Rewrite all of the lines below, substituting "desktop assistant" for every occurrence of "GUI agent" and leaving everything else as it is.

--- Start The records ---

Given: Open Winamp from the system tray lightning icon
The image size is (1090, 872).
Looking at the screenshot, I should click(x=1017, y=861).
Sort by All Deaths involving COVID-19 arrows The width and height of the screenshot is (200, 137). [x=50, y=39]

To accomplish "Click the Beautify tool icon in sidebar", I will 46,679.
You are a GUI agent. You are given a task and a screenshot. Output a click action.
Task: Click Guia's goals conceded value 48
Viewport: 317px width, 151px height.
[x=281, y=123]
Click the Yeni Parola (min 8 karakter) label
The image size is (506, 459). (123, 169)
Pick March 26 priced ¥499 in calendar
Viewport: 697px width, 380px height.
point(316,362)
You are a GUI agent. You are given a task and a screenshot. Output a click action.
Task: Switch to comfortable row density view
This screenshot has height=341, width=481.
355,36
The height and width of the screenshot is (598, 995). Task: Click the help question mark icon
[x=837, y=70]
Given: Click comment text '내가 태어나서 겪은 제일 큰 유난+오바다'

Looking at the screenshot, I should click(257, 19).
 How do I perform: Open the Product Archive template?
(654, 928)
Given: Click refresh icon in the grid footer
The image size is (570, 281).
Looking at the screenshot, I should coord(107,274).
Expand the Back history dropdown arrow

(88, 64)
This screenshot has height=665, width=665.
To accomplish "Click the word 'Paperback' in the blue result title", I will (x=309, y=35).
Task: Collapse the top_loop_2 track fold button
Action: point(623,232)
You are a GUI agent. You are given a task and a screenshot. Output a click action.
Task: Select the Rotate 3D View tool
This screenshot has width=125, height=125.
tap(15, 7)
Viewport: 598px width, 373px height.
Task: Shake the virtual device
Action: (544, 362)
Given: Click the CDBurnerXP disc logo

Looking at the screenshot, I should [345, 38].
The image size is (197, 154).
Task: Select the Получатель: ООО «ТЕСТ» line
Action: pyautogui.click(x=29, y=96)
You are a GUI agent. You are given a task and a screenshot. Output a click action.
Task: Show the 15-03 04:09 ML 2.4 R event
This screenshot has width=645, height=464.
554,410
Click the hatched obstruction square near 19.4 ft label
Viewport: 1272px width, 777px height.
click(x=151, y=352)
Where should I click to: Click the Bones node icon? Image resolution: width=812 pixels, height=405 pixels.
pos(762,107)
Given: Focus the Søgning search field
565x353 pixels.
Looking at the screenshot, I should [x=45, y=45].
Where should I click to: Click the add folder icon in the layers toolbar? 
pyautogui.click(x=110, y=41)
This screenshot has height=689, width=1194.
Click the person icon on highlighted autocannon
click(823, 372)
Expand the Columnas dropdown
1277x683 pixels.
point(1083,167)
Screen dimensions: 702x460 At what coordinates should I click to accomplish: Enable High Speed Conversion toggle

--- End The records ---

■ Solution to the exercise:
Given: Open Winamp from the system tray lightning icon
The image size is (1090, 872).
Looking at the screenshot, I should click(x=1017, y=861).
Sort by All Deaths involving COVID-19 arrows The width and height of the screenshot is (200, 137). [x=50, y=39]

To accomplish "Click the Beautify tool icon in sidebar", I will 46,679.
You are a desktop assistant. You are given a task and a screenshot. Output a click action.
Task: Click Guia's goals conceded value 48
Viewport: 317px width, 151px height.
[x=281, y=123]
Click the Yeni Parola (min 8 karakter) label
The image size is (506, 459). (123, 169)
Pick March 26 priced ¥499 in calendar
Viewport: 697px width, 380px height.
point(316,362)
You are a desktop assistant. You are given a task and a screenshot. Output a click action.
Task: Switch to comfortable row density view
This screenshot has height=341, width=481.
355,36
The height and width of the screenshot is (598, 995). Task: Click the help question mark icon
[x=837, y=70]
Given: Click comment text '내가 태어나서 겪은 제일 큰 유난+오바다'

Looking at the screenshot, I should click(257, 19).
 How do I perform: Open the Product Archive template?
(654, 928)
Given: Click refresh icon in the grid footer
The image size is (570, 281).
Looking at the screenshot, I should coord(107,274).
Expand the Back history dropdown arrow

(88, 64)
This screenshot has height=665, width=665.
To accomplish "Click the word 'Paperback' in the blue result title", I will (x=309, y=35).
Task: Collapse the top_loop_2 track fold button
Action: point(623,232)
You are a desktop assistant. You are given a task and a screenshot. Output a click action.
Task: Select the Rotate 3D View tool
This screenshot has width=125, height=125.
tap(15, 7)
Viewport: 598px width, 373px height.
Task: Shake the virtual device
Action: (544, 362)
Given: Click the CDBurnerXP disc logo

Looking at the screenshot, I should [345, 38].
The image size is (197, 154).
Task: Select the Получатель: ООО «ТЕСТ» line
Action: pyautogui.click(x=29, y=96)
You are a desktop assistant. You are given a task and a screenshot. Output a click action.
Task: Show the 15-03 04:09 ML 2.4 R event
This screenshot has width=645, height=464.
554,410
Click the hatched obstruction square near 19.4 ft label
Viewport: 1272px width, 777px height.
click(x=151, y=352)
Where should I click to: Click the Bones node icon? Image resolution: width=812 pixels, height=405 pixels.
pos(762,107)
Given: Focus the Søgning search field
565x353 pixels.
Looking at the screenshot, I should [x=45, y=45].
Where should I click to: Click the add folder icon in the layers toolbar? 
pyautogui.click(x=110, y=41)
This screenshot has height=689, width=1194.
Click the person icon on highlighted autocannon
click(823, 372)
Expand the Columnas dropdown
1277x683 pixels.
point(1083,167)
Screen dimensions: 702x460 At what coordinates should I click to accomplish: Enable High Speed Conversion toggle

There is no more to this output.